» What you should do: Rewrite the data starting at the line containing "Select Miscellaneous Total" and ending at the line containing "Screen dimensions: 2380x1550 click(688, 121)", putting "Settings" in place of "Tools" and leaving everything else unchanged.

Stored dataset items
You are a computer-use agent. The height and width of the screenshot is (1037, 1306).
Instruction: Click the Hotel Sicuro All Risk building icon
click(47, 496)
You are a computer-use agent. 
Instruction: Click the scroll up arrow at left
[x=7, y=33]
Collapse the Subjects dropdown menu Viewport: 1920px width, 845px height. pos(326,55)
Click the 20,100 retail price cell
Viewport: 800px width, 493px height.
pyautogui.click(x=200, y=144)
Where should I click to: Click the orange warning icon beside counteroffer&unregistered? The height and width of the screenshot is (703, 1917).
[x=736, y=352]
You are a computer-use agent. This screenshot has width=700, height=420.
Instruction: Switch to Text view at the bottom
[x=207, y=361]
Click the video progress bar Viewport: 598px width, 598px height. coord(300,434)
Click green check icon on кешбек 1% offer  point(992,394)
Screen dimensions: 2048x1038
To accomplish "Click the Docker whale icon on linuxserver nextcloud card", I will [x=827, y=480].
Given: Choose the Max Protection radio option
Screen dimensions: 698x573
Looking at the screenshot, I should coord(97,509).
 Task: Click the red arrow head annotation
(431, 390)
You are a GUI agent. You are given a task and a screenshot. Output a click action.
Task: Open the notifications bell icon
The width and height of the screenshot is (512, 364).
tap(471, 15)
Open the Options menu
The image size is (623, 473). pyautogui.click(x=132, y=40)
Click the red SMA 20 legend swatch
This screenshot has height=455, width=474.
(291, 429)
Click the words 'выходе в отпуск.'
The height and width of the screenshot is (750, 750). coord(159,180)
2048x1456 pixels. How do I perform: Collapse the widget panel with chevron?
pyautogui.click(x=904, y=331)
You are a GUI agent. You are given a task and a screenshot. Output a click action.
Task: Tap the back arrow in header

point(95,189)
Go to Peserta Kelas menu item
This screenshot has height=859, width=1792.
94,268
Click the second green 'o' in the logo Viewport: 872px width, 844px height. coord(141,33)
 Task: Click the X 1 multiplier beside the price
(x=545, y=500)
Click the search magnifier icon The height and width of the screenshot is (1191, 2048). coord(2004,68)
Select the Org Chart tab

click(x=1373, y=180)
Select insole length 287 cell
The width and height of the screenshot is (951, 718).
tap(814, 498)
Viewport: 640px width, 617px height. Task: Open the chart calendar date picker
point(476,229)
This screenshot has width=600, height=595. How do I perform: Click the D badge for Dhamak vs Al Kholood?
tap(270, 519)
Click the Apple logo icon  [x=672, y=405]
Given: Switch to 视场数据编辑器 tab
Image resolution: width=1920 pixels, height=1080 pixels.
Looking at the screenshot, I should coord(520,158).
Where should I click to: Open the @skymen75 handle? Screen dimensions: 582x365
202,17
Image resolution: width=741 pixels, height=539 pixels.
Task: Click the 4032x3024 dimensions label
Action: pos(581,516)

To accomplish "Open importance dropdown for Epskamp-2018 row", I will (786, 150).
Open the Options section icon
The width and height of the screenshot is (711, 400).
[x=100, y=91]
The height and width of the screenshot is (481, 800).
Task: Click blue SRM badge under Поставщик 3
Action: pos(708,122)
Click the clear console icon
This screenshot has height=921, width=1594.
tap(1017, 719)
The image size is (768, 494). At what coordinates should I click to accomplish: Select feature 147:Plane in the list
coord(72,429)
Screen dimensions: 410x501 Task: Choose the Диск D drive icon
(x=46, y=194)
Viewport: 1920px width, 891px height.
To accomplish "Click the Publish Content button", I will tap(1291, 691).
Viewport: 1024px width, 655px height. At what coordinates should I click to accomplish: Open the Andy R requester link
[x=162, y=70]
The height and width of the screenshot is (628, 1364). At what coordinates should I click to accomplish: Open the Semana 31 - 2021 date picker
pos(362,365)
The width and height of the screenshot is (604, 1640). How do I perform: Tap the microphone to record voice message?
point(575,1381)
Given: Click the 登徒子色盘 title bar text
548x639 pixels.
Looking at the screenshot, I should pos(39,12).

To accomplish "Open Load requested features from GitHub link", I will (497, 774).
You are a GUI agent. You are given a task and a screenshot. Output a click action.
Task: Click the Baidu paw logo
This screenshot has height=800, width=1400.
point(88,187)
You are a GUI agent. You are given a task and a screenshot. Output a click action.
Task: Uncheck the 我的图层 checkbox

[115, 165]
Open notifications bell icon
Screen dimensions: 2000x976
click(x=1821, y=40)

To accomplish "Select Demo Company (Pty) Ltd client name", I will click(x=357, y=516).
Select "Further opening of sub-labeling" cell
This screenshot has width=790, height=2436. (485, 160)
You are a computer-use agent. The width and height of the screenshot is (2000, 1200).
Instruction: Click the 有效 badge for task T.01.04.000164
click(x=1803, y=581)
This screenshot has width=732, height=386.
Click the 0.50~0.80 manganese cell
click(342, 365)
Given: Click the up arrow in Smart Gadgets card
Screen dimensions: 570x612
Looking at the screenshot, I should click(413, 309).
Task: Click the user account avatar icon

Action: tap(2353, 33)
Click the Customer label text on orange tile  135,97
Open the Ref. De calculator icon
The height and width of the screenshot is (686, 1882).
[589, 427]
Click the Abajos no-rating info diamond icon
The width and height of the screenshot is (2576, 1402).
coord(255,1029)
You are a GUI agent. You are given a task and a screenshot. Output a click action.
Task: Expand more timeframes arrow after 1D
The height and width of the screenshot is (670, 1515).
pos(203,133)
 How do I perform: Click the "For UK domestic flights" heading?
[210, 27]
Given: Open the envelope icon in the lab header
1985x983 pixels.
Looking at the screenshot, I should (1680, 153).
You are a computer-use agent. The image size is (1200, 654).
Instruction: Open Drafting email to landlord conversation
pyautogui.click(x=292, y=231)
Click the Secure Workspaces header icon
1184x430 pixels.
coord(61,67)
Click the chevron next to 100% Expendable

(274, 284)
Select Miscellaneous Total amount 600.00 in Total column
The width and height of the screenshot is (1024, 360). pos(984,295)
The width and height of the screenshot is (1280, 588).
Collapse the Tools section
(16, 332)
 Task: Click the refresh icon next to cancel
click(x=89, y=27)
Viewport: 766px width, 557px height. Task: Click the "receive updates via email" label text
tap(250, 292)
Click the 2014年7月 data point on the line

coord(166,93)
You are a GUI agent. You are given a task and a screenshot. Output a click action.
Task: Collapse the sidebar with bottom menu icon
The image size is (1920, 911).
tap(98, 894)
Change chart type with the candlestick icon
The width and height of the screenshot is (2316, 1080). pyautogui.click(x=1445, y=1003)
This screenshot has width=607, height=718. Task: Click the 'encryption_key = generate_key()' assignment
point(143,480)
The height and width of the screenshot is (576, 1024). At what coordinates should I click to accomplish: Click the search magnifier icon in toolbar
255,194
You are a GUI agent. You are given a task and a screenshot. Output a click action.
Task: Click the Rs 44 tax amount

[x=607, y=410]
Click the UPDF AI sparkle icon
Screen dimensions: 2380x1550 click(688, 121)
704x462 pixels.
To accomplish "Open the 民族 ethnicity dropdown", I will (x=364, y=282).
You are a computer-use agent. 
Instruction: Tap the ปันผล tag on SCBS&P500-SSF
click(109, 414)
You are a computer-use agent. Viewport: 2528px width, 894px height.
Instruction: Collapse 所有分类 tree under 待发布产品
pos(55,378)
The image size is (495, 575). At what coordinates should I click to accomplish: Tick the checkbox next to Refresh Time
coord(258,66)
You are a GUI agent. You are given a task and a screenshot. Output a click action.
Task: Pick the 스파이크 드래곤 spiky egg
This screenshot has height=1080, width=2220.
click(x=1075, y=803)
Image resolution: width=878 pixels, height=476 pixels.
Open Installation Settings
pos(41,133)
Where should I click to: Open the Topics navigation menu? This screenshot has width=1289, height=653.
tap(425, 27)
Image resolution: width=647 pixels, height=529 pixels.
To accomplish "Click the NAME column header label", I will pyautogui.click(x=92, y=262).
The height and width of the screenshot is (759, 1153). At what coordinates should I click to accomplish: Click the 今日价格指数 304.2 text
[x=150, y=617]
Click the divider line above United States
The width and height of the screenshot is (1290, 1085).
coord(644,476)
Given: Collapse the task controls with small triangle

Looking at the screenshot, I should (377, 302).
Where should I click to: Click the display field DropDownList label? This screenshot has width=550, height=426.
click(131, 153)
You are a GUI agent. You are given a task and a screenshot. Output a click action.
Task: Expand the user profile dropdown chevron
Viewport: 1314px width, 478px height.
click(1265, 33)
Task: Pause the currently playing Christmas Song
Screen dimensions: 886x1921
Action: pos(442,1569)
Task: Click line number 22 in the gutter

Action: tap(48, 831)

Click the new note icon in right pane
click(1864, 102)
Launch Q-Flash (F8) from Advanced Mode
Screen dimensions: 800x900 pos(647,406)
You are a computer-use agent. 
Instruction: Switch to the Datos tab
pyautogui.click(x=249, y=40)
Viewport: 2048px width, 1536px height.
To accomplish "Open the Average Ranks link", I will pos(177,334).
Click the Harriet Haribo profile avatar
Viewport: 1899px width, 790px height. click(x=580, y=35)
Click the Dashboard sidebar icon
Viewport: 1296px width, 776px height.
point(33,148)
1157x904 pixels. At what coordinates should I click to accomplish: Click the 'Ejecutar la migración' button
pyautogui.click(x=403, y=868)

» Answer in full:
Select Miscellaneous Total amount 600.00 in Total column
The width and height of the screenshot is (1024, 360). pos(984,295)
The width and height of the screenshot is (1280, 588).
Collapse the Settings section
(16, 332)
 Task: Click the refresh icon next to cancel
click(x=89, y=27)
Viewport: 766px width, 557px height. Task: Click the "receive updates via email" label text
tap(250, 292)
Click the 2014年7月 data point on the line

coord(166,93)
You are a GUI agent. You are given a task and a screenshot. Output a click action.
Task: Collapse the sidebar with bottom menu icon
The image size is (1920, 911).
tap(98, 894)
Change chart type with the candlestick icon
The width and height of the screenshot is (2316, 1080). pyautogui.click(x=1445, y=1003)
This screenshot has width=607, height=718. Task: Click the 'encryption_key = generate_key()' assignment
point(143,480)
The height and width of the screenshot is (576, 1024). At what coordinates should I click to accomplish: Click the search magnifier icon in toolbar
255,194
You are a GUI agent. You are given a task and a screenshot. Output a click action.
Task: Click the Rs 44 tax amount

[x=607, y=410]
Click the UPDF AI sparkle icon
Screen dimensions: 2380x1550 click(688, 121)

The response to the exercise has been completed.